IntroductionThe diagnosis of pulmonary embolism (PE) is challenging to make and is often missed in the emergency centre. The diagnostic work-up of PE has been improved by the use of clinical decision rules (CDRs) and CT pulmonary angiography (CTPA) in high-income countries. CDRs have not been validated in the South African environment where HIV and tuberculosis (TB) are highly prevalent. Both conditions are known to induce a hyper-coagulable state. The objective of this study was to describe the clinical presentation and diagnostic workup of suspected PE in our setting and to determine the prevalence of HIV and TB in our sample of patients with confirmed PE.MethodsThis study was a retrospective chart review of patients with suspected PE who had CTPAs performed between October 2013 and October 2015 at a district hospital in Cape Town, South Africa. Data were collected on demographics, presenting signs and symptoms, vitals, bedside investigations, HIV and TB status. A Revised Geneva score (RGS) was calculated retrospectively and compared to the CTPA result.ResultsThe median age of patients with confirmed PE was 45 years and 68% were female.
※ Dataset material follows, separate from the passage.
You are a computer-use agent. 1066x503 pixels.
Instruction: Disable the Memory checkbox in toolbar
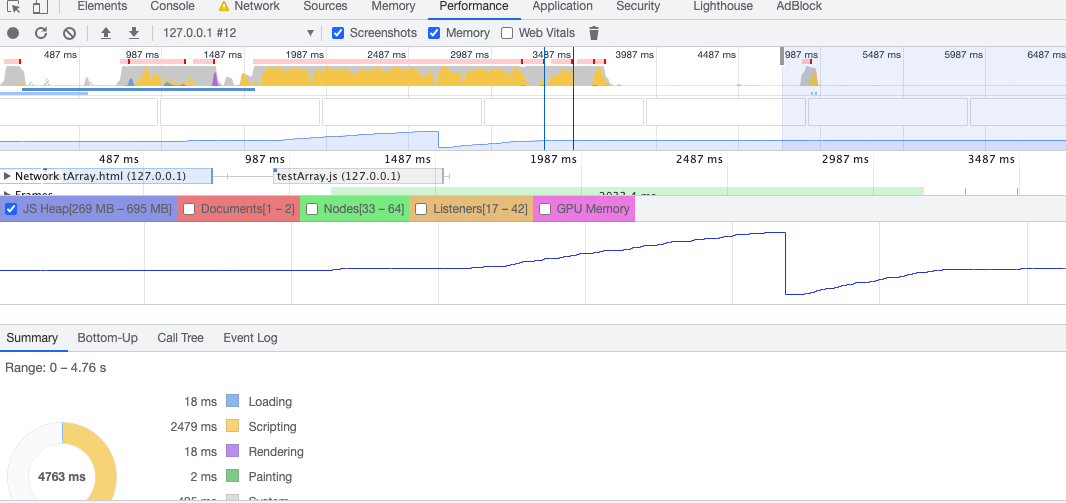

The CTPA yield for PE in our study population was 32%. The most common presenting complaint was dyspnoea (83%). Deep venous thrombosis (DVT) was present in 29%. No sign or symptom was observed to be markedly different in patients with confirmed PE vs no PE. Among patients with confirmed PE, 37% were HIV positive and 52% had current TB. RGS compared poorly with CTPA results.ConclusionsPE remains a diagnostic challenge. In our study, the retrospectively calculated CDR was not predictive of PE in a population with a high prevalence of HIV and TB. Emergency physicians should be cautious when making a clinical probability assessment of PE in this setting. However, further studies are needed to develop a predictive CDR for the local environment.